Designer Oleg Cassini is best known for his work with First Lady Jaqueline Kennedy, helping her create her signature look. Before that time, however, Cassini had a successful career in Hollywood. He began as a designer in Rome in the 1930s. Then, he moved to America and became a costume designer at Paramount alongside Edith Head. In 1941 he married Hollywood star Gene Tierney, and he would design the gowns for all of her films until their divorce in 1953.

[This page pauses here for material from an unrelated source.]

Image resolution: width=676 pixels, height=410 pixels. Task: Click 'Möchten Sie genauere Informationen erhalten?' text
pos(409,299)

This red velvet dress, designed by Cassini, was first worn by Gene Tierney as Morgan Taylor in the 1950 film Where the Sidewalk Ends. Chesterfield Cigarettes frequently used Hollywood stars to advertise their products, and not long after Where the Sidewalk Ends, promotional photos from the film were used to create an ad featuring Tierney in the dress. However, when she was offered the dress to keep, she declined, stating it was far too challenging to walk in.

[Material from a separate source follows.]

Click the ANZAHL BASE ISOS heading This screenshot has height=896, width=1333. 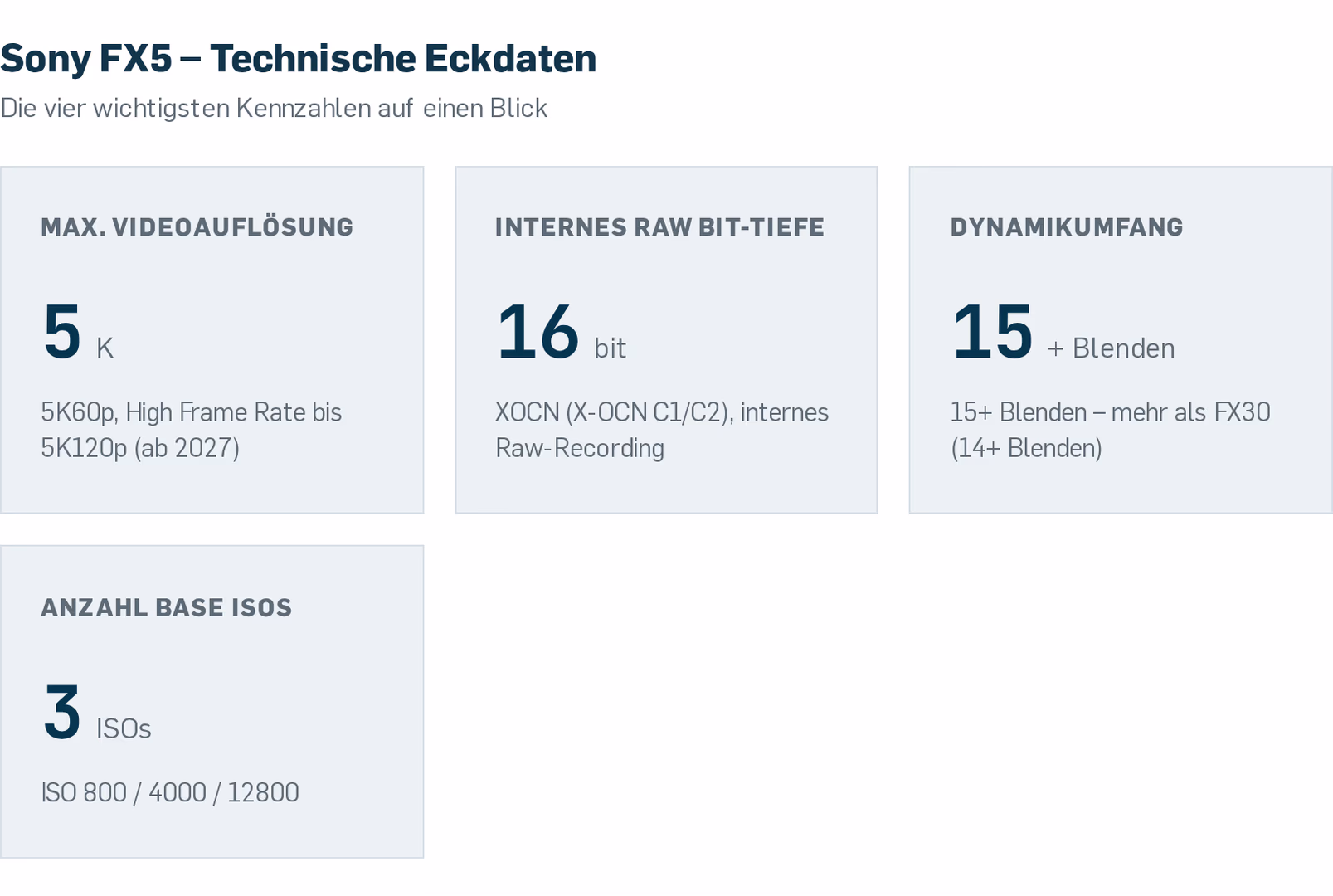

The dress went to Cassini’s private salon on 16 East 55th Street, where Marilyn Monroe purchased it. In 1950, Marilyn wore the gown in a series of promotional photos by Eric Carpenter for her film The Asphalt Jungle. In 1952 she wore the dress again at the Henrietta Awards (Later renamed the Golden Globes), where she received an award for “Best Young Box Office Personality.” She appeared in a promotional photo from the evening alongside fellow nominees Tony Curtis, John Derek, Leslie Caron, Virginia Gibson, and Mitzi Gaynor.

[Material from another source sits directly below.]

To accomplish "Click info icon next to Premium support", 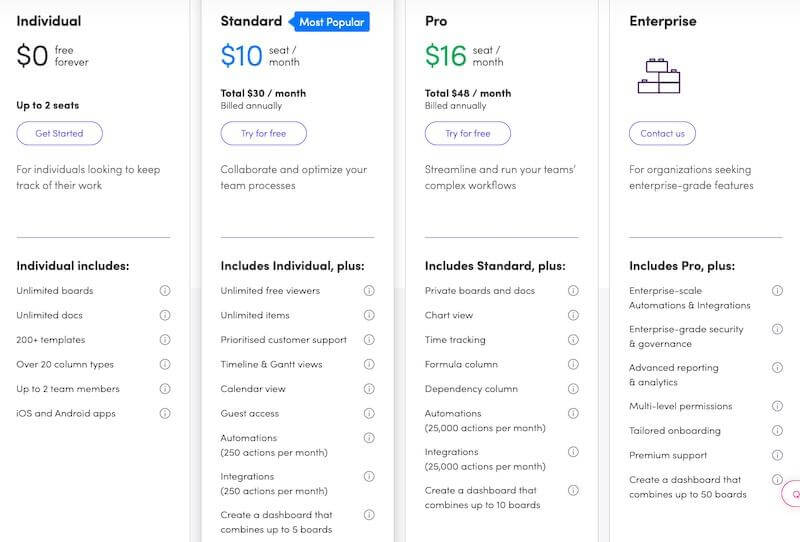I will [x=777, y=455].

The book Marilyn in Fashion: The Enduring Influence of Marilyn Monroe states that:
Commenting on the design, Marilyn commented to Modern Screen, “I’ve always admired [Cassini’s] taste and imagination of women’s clothes, and my gown is no exception. It fits snugly down to my knees and then flares out, in the Lillian Russel tradition.” With a straight face she added, “It plunges somewhat in the front, but not extremely.” One fan magazine declared the gown the most risqué design of the year.